The city received $715.2 million in sales tax revenues in 2016 with $39.4 million going toward sales tax bond debt service and $675.8 million into the city’s general fund. About $660.9 million of the $715.2 million was collected by the state. Under the new plan, state collected funds will be assigned to the new corporation. The remainder represents use taxes that are directly collected by the city and won’t be subject to the pledge.

“The corporation would be considered bankruptcy-remote, and all debt issued by it would have a statutory lien attached to it. This means that even in the unlikely event of a municipal bankruptcy, bondholders would still be paid,” the city documents read.

That is expected to translate into higher ratings and lower borrowing costs. Bankers have told the city the bonds could sell at a spread under 100 basis points to the Municipal Market Data’s top-rated benchmark. City spreads have narrowed since the July passage of a state budget and Emanuel’s announcement he intended to move on the new borrowing program. They have tightened further in recent weeks with a trade in the 10-year range Tuesday landing at a 185 basis point spread, said IHSMarkit’s Edward Lee. That compares to 300 basis points in early summer.

The new borrowing program created for home rule units of local government was included in the $36 billion fiscal 2018 state budget package.

The promise of interest savings should win over many council members given a looming gap the city needs to fill in the 2018 budget. Tax increases won’t prove an easy sell, given that aldermen already have agreed to a big property tax increase, a new sewer/water fee, and other fee and tax increases to deal with past red ink and city pensions. Cook County is facing push-back for levying a sweetened beverage tax, the state in July passed an income tax hike, and Chicago Public Schools have won additional room to raise its property tax levy.

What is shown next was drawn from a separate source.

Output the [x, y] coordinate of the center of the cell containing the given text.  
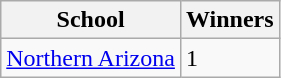
School [91, 20]
1 [230, 58]
Winners [230, 20]
Northern Arizona [91, 58]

Though the city initially warned this summer it must close a $114.2 million gap, Emanuel then committed $80 million to cover Chicago Public Schools’ security costs to help it close a remaining deficit. The city faces additional costs to continue a police hiring plan and implement police reforms bringing the deficit to nearly $260 million.

“We are still working through options” to close the gap, finance spokeswoman Molly Poppe said Tuesday. The city is currently operating on an $8.2 billion budget.

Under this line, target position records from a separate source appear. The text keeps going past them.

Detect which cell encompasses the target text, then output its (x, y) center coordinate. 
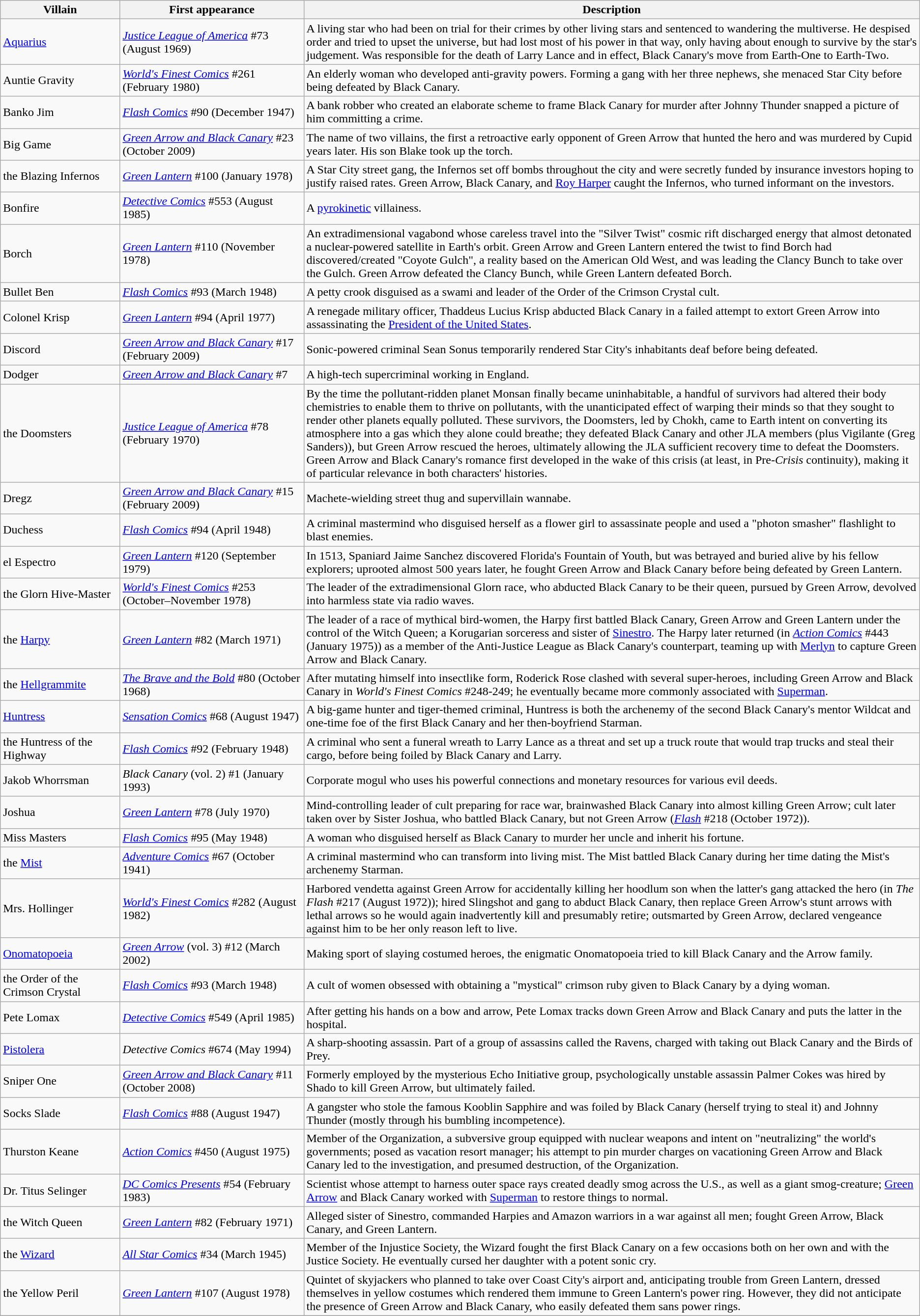
Huntress (60, 717)
Bonfire (60, 208)
Green Lantern #82 (February 1971) (212, 1223)
Aquarius (60, 42)
All Star Comics #34 (March 1945) (212, 1255)
Action Comics #450 (August 1975) (212, 1152)
Green Lantern #78 (July 1970) (212, 813)
Sensation Comics #68 (August 1947) (212, 717)
Detective Comics #549 (April 1985) (212, 1017)
A sharp-shooting assassin. Part of a group of assassins called the Ravens, charged with taking out Black Canary and the Birds of Prey. (611, 1050)
the Order of the Crimson Crystal (60, 986)
Green Arrow and Black Canary #11 (October 2008) (212, 1082)
Dregz (60, 498)
Green Lantern #120 (September 1979) (212, 562)
Green Lantern #82 (March 1971) (212, 640)
Mrs. Hollinger (60, 908)
Corporate mogul who uses his powerful connections and monetary resources for various evil deeds. (611, 780)
World's Finest Comics #282 (August 1982) (212, 908)
Justice League of America #78 (February 1970) (212, 433)
Dr. Titus Selinger (60, 1191)
Discord (60, 349)
Sonic-powered criminal Sean Sonus temporarily rendered Star City's inhabitants deaf before being defeated. (611, 349)
Flash Comics #90 (December 1947) (212, 112)
Colonel Krisp (60, 317)
A pyrokinetic villainess. (611, 208)
Description (611, 10)
Dodger (60, 374)
Socks Slade (60, 1114)
the Wizard (60, 1255)
A cult of women obsessed with obtaining a "mystical" crimson ruby given to Black Canary by a dying woman. (611, 986)
A criminal mastermind who can transform into living mist. The Mist battled Black Canary during her time dating the Mist's archenemy Starman. (611, 863)
Green Arrow (vol. 3) #12 (March 2002) (212, 953)
Green Arrow and Black Canary #23 (October 2009) (212, 144)
Banko Jim (60, 112)
the Huntress of the Highway (60, 749)
Pistolera (60, 1050)
the Yellow Peril (60, 1294)
Joshua (60, 813)
Flash Comics #92 (February 1948) (212, 749)
the Hellgrammite (60, 685)
Green Lantern #107 (August 1978) (212, 1294)
the Glorn Hive-Master (60, 595)
Flash Comics #88 (August 1947) (212, 1114)
Adventure Comics #67 (October 1941) (212, 863)
Green Lantern #110 (November 1978) (212, 254)
el Espectro (60, 562)
the Witch Queen (60, 1223)
the Blazing Infernos (60, 176)
Black Canary (vol. 2) #1 (January 1993) (212, 780)
Pete Lomax (60, 1017)
Green Arrow and Black Canary #7 (212, 374)
Justice League of America #73 (August 1969) (212, 42)
Flash Comics #95 (May 1948) (212, 838)
Sniper One (60, 1082)
Machete-wielding street thug and supervillain wannabe. (611, 498)
A high-tech supercriminal working in England. (611, 374)
A petty crook disguised as a swami and leader of the Order of the Crimson Crystal cult. (611, 292)
Flash Comics #94 (April 1948) (212, 531)
A criminal mastermind who disguised herself as a flower girl to assassinate people and used a "photon smasher" flashlight to blast enemies. (611, 531)
World's Finest Comics #253 (October–November 1978) (212, 595)
A bank robber who created an elaborate scheme to frame Black Canary for murder after Johnny Thunder snapped a picture of him committing a crime. (611, 112)
Alleged sister of Sinestro, commanded Harpies and Amazon warriors in a war against all men; fought Green Arrow, Black Canary, and Green Lantern. (611, 1223)
Detective Comics #553 (August 1985) (212, 208)
Green Arrow and Black Canary #17 (February 2009) (212, 349)
the Mist (60, 863)
Onomatopoeia (60, 953)
First appearance (212, 10)
Borch (60, 254)
After getting his hands on a bow and arrow, Pete Lomax tracks down Green Arrow and Black Canary and puts the latter in the hospital. (611, 1017)
The Brave and the Bold #80 (October 1968) (212, 685)
Green Lantern #94 (April 1977) (212, 317)
Miss Masters (60, 838)
Auntie Gravity (60, 81)
DC Comics Presents #54 (February 1983) (212, 1191)
Bullet Ben (60, 292)
Green Lantern #100 (January 1978) (212, 176)
Detective Comics #674 (May 1994) (212, 1050)
Big Game (60, 144)
the Doomsters (60, 433)
Jakob Whorrsman (60, 780)
Villain (60, 10)
Duchess (60, 531)
World's Finest Comics #261 (February 1980) (212, 81)
Green Arrow and Black Canary #15 (February 2009) (212, 498)
the Harpy (60, 640)
A woman who disguised herself as Black Canary to murder her uncle and inherit his fortune. (611, 838)
Making sport of slaying costumed heroes, the enigmatic Onomatopoeia tried to kill Black Canary and the Arrow family. (611, 953)
Thurston Keane (60, 1152)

On the flip side, the administration also could face tough questioning. After Moody’s Investors Service cut the city to junk in 2015 triggering a potential $2 billion liquidity crisis, council members have scrutinized city borrowing more carefully. They were criticized for serving as a rubber stamp under former Mayor Richard Daley, who did not seek re-election in 2011.

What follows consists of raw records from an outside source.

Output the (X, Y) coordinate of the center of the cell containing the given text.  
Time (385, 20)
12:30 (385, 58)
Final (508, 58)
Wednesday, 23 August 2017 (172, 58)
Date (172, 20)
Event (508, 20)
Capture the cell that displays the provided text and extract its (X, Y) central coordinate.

The city carries ratings that range from a low of junk to a high of BBB-plus. City documents cite success by other municipalities that have used a similar structure, noting the improvement in New York City’s ratings since the 1998 creation of the New York City Transitional Finance Authority, which leveraged income taxes and sales taxes, and Philadelphia’s rise from junk after creation of the Pennsylvania Intergovernmental Cooperation Authority in 1992, using a 1.5% wage tax on city residents. Other factors contributed to upgrades.

Some market participants have said the use of such a securitization program illustrates a borrower’s distress. Buy-side skepticism has grown in recent years that some structures are not truly tested until they land in bankruptcy. On the plus side, the program will lower city borrowing costs and the new name and higher ratings could lure back buyers that have shunned city bonds.